(Part of a data file)
==========

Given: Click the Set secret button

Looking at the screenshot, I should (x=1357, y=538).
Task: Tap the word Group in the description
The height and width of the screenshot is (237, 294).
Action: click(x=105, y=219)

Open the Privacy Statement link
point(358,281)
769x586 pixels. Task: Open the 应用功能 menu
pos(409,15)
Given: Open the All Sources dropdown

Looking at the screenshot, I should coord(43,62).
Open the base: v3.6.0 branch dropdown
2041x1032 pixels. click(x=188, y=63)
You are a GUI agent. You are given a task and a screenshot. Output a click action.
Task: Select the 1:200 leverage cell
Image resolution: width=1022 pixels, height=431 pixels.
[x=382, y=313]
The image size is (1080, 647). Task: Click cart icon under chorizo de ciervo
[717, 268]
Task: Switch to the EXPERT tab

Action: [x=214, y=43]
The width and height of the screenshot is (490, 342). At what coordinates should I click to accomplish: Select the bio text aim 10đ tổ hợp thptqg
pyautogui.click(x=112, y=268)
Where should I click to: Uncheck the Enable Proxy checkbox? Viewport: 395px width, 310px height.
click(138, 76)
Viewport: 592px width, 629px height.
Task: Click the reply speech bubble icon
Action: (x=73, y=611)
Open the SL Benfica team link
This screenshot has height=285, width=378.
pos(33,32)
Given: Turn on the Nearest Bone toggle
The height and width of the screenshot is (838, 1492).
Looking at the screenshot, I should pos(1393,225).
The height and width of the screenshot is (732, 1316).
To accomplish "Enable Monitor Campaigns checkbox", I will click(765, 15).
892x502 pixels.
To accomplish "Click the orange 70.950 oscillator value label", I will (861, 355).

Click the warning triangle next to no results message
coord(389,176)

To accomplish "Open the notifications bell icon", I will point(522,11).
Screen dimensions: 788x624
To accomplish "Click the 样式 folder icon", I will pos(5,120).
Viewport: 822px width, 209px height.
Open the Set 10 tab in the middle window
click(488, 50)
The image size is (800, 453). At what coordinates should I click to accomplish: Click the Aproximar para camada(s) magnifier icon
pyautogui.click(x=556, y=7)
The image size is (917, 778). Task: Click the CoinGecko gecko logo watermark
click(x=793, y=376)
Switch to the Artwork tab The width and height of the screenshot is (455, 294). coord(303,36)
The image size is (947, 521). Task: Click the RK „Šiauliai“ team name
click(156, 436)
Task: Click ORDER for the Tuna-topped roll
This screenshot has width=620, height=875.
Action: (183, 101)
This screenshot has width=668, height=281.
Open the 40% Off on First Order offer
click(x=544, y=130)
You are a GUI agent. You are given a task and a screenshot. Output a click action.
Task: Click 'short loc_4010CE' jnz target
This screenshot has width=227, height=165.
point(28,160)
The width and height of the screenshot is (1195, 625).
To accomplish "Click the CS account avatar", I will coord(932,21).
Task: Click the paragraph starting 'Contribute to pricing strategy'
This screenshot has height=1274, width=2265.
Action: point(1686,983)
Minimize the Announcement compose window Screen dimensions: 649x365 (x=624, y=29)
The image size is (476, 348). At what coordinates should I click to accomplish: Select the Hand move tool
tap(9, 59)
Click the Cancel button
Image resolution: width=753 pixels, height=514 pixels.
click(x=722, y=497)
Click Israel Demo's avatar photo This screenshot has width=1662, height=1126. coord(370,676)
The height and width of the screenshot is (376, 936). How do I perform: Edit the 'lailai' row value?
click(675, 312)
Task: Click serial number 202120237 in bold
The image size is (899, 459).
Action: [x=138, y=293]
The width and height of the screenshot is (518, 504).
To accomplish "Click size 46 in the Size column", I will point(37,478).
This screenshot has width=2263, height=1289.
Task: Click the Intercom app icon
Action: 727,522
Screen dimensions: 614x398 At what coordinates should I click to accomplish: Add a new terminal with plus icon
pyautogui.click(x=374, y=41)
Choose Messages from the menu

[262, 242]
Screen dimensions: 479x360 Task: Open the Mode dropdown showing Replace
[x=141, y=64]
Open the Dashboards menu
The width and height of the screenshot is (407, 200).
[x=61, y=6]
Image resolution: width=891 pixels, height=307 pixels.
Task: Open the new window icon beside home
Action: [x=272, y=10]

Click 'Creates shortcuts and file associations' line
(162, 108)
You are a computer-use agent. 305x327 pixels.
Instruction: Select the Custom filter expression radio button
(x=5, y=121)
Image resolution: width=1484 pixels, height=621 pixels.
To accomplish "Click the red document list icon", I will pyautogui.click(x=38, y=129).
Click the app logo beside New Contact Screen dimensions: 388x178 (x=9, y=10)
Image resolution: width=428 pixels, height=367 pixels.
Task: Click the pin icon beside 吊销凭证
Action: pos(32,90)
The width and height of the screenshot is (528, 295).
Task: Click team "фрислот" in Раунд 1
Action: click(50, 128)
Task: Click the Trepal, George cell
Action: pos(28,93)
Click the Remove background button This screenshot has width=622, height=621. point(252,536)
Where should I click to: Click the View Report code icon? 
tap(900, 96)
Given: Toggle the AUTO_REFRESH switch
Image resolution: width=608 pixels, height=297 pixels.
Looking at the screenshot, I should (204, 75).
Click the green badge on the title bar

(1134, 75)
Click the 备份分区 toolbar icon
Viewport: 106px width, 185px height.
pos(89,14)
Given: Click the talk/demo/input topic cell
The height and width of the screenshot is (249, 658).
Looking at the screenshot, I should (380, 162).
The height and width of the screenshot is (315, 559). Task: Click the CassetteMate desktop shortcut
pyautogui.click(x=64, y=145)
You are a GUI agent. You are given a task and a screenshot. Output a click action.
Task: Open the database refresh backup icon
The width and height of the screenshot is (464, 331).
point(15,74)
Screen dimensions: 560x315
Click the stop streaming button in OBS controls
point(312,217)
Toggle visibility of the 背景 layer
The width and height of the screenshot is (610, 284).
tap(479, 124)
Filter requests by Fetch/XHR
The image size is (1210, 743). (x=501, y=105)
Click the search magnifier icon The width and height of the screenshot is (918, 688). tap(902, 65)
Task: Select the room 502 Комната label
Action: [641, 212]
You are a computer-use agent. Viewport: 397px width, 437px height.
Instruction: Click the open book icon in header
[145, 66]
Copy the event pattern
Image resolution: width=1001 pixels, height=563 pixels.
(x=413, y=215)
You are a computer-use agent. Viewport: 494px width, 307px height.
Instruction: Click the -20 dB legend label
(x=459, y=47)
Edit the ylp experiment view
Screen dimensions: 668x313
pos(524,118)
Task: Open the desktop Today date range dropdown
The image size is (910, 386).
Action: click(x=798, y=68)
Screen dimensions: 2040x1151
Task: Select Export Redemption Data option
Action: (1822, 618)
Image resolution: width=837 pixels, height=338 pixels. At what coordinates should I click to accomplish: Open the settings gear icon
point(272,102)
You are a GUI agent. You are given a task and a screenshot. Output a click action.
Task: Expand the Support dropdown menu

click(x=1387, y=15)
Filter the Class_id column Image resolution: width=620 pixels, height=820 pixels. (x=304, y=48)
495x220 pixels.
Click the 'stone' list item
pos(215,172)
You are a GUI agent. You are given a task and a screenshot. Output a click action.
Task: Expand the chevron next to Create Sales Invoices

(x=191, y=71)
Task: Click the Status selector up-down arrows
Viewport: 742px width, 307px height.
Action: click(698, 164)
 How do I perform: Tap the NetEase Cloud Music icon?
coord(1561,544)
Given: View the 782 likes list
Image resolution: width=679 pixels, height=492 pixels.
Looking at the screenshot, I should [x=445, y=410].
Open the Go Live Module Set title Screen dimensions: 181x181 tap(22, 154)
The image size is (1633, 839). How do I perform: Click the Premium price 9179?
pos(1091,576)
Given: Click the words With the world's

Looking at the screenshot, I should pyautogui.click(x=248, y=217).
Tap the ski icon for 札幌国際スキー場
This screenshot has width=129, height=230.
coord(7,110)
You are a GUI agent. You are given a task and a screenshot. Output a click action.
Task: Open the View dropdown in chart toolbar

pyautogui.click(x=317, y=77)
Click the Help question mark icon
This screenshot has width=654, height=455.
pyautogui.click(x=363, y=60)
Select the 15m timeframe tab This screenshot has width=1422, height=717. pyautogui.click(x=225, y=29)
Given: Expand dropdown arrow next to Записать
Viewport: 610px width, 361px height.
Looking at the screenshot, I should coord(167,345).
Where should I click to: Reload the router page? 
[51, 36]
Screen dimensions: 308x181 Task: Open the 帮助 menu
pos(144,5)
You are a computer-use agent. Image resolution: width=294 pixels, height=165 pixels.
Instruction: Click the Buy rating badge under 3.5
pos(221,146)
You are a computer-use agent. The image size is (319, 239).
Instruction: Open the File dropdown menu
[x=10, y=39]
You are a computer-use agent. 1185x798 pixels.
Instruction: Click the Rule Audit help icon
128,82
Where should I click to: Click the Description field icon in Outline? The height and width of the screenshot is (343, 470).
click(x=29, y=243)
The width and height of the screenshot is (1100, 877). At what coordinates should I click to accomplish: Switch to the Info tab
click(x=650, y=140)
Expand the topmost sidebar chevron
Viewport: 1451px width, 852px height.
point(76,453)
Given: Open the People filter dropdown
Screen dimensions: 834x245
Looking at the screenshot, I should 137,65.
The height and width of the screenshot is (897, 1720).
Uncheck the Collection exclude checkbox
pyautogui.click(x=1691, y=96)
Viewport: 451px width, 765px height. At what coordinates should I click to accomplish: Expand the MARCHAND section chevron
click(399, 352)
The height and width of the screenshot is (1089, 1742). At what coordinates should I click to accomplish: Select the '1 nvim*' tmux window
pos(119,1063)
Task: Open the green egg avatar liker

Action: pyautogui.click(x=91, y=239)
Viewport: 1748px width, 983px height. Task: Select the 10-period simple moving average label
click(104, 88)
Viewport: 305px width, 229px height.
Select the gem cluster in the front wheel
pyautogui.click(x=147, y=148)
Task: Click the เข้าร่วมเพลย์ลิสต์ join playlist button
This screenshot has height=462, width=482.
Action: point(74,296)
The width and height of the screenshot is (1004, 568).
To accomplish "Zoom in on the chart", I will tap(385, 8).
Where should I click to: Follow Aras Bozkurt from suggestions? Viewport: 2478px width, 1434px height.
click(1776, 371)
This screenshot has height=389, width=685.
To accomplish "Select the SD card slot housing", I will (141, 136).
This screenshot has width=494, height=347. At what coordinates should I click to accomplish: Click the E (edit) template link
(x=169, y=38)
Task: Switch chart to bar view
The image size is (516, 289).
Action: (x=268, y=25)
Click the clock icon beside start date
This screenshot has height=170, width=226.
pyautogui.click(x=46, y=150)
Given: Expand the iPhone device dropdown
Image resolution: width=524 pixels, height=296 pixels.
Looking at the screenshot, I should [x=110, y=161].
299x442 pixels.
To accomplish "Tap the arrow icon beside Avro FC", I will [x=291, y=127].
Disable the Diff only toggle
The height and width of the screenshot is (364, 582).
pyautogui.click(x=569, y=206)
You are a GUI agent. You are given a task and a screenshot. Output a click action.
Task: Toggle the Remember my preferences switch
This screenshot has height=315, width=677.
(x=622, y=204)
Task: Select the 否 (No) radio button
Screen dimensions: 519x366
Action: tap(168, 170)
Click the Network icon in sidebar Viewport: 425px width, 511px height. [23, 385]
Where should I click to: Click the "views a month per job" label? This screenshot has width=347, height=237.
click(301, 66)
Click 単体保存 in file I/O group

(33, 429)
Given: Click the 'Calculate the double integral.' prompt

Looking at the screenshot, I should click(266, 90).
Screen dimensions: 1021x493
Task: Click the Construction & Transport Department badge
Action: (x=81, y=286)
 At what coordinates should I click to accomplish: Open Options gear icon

==========

TASK OBJECTIVE:
Report each line in the items above that contains the word "Expand", copying every such line in full.

ANSWER IN FULL:
Task: Expand the Support dropdown menu
Task: Expand the chevron next to Create Sales Invoices
Given: Expand dropdown arrow next to Записать
Expand the topmost sidebar chevron
Viewport: 451px width, 765px height. At what coordinates should I click to accomplish: Expand the MARCHAND section chevron
Given: Expand the iPhone device dropdown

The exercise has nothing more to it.